-- TASK DIRECTIONS --
The lines below starting at the line containing "财政部 国家税务总局关于光伏发电增值税政策的通知 (1227, 1442)" and ending at the line containing "返回【光伏发电政策】 (1308, 1396)" are to be repeated exactly, with both ends kept and nothing else added.

**** RECORDED INFORMATION

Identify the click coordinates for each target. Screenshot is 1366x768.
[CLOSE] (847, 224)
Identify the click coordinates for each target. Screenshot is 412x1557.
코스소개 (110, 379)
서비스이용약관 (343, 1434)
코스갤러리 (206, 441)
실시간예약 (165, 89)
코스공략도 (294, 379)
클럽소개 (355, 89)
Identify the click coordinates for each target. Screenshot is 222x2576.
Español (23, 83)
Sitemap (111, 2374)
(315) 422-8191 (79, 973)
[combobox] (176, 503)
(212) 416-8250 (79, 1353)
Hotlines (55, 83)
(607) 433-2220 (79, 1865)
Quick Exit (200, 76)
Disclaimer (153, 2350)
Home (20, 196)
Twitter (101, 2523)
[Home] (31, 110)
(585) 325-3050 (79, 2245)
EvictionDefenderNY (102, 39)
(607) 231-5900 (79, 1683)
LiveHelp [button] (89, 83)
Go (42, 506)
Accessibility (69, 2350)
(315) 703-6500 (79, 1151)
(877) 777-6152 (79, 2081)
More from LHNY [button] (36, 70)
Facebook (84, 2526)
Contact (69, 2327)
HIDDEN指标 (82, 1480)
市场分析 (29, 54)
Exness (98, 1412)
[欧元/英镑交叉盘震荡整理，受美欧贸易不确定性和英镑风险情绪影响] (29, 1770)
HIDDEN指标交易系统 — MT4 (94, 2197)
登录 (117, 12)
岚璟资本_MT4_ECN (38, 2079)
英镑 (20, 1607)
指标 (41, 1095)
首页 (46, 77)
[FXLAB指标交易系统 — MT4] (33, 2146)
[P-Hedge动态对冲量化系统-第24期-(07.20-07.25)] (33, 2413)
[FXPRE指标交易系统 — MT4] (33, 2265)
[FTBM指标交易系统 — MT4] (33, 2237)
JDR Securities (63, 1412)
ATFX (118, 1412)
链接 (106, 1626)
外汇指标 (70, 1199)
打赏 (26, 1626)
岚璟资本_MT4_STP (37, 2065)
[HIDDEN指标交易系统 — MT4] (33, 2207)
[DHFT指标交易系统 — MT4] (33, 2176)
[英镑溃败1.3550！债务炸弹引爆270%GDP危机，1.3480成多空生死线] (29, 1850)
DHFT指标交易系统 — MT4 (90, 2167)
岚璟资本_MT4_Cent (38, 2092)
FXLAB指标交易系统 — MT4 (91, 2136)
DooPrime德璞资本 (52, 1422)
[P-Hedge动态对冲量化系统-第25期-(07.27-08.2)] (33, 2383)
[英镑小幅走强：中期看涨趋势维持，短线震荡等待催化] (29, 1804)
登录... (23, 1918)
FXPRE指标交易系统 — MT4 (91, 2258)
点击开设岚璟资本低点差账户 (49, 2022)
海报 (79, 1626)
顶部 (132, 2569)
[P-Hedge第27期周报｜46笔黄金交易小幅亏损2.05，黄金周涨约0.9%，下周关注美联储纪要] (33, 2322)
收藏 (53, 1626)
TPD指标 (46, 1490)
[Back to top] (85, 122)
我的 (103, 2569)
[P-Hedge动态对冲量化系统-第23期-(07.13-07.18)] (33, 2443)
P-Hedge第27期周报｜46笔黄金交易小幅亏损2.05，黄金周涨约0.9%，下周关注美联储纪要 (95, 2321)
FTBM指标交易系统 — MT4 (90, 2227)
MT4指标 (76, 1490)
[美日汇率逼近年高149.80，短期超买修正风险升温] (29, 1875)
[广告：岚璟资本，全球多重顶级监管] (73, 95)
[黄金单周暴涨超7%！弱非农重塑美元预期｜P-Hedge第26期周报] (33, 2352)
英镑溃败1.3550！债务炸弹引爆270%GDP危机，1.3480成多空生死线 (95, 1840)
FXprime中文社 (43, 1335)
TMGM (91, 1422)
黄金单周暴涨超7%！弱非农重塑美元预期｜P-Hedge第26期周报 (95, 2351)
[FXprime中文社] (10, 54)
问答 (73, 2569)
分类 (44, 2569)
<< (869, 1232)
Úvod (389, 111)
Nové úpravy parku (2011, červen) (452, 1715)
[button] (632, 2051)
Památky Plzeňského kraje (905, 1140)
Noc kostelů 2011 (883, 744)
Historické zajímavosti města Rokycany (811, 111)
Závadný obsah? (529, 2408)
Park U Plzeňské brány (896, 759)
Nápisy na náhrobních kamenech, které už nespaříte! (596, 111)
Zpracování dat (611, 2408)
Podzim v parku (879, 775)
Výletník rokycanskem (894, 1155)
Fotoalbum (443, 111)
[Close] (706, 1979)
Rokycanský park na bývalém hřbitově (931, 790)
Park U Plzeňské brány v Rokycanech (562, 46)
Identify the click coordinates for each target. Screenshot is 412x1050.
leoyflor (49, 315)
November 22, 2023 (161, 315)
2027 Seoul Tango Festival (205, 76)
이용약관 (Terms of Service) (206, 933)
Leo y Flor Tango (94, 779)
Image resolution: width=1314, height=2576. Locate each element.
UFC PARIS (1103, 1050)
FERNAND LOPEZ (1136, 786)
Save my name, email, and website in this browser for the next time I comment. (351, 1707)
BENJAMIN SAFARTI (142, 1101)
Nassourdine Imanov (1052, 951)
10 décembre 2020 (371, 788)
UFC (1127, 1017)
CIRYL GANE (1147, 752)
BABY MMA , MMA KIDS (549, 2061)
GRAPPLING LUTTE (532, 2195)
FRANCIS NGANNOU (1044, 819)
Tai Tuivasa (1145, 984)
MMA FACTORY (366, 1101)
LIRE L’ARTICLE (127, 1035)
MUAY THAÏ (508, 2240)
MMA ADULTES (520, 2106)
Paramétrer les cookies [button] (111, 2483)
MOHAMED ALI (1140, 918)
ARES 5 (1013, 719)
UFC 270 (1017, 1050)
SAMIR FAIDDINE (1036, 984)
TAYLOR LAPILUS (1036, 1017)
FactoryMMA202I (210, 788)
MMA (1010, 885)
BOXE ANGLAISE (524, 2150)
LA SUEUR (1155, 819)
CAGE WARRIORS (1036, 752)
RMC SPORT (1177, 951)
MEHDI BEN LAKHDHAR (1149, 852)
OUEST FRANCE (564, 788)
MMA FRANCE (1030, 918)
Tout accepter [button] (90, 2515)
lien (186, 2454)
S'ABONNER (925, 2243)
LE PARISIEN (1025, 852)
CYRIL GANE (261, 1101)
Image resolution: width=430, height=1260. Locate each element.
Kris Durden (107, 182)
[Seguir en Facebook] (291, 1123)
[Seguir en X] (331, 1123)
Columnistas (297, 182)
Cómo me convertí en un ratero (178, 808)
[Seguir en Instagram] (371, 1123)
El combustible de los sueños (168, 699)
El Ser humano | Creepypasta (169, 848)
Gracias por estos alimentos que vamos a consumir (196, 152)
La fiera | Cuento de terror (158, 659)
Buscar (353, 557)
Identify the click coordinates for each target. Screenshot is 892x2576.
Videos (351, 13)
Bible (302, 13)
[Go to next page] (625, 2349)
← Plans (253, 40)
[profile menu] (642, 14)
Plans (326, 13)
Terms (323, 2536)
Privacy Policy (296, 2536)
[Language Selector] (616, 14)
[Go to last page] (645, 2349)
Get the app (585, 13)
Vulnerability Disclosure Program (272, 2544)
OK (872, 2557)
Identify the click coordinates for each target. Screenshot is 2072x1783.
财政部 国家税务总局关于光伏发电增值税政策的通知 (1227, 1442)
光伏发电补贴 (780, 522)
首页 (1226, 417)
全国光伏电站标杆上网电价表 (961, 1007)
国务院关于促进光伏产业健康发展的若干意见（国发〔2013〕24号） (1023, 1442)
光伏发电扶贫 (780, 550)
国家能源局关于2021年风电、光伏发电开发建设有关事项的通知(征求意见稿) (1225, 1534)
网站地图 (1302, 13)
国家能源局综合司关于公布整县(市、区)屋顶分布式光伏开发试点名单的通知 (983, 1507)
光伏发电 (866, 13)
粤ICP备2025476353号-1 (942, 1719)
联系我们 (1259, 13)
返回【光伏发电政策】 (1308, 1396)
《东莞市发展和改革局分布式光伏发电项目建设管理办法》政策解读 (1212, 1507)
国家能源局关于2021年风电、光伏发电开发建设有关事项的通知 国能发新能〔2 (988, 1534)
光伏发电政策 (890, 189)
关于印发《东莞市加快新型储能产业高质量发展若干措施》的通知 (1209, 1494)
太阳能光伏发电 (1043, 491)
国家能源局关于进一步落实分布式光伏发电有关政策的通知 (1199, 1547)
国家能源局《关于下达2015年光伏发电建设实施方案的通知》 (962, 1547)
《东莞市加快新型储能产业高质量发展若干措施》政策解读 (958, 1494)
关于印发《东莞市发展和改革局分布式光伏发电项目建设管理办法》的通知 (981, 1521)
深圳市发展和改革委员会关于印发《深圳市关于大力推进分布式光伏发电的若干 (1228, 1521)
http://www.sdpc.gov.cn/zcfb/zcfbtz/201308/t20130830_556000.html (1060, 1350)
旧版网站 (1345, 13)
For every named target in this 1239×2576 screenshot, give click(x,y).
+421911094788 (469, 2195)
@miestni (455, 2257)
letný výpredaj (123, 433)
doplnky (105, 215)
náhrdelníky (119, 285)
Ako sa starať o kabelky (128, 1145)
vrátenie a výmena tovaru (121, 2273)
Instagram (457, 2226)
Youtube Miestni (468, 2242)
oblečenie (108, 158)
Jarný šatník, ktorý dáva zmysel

********

-- ANSWER AREA --
财政部 国家税务总局关于光伏发电增值税政策的通知 (1227, 1442)
光伏发电补贴 (780, 522)
首页 (1226, 417)
全国光伏电站标杆上网电价表 (961, 1007)
国务院关于促进光伏产业健康发展的若干意见（国发〔2013〕24号） (1023, 1442)
光伏发电扶贫 (780, 550)
国家能源局关于2021年风电、光伏发电开发建设有关事项的通知(征求意见稿) (1225, 1534)
网站地图 (1302, 13)
国家能源局综合司关于公布整县(市、区)屋顶分布式光伏开发试点名单的通知 (983, 1507)
光伏发电 (866, 13)
粤ICP备2025476353号-1 (942, 1719)
联系我们 (1259, 13)
返回【光伏发电政策】 (1308, 1396)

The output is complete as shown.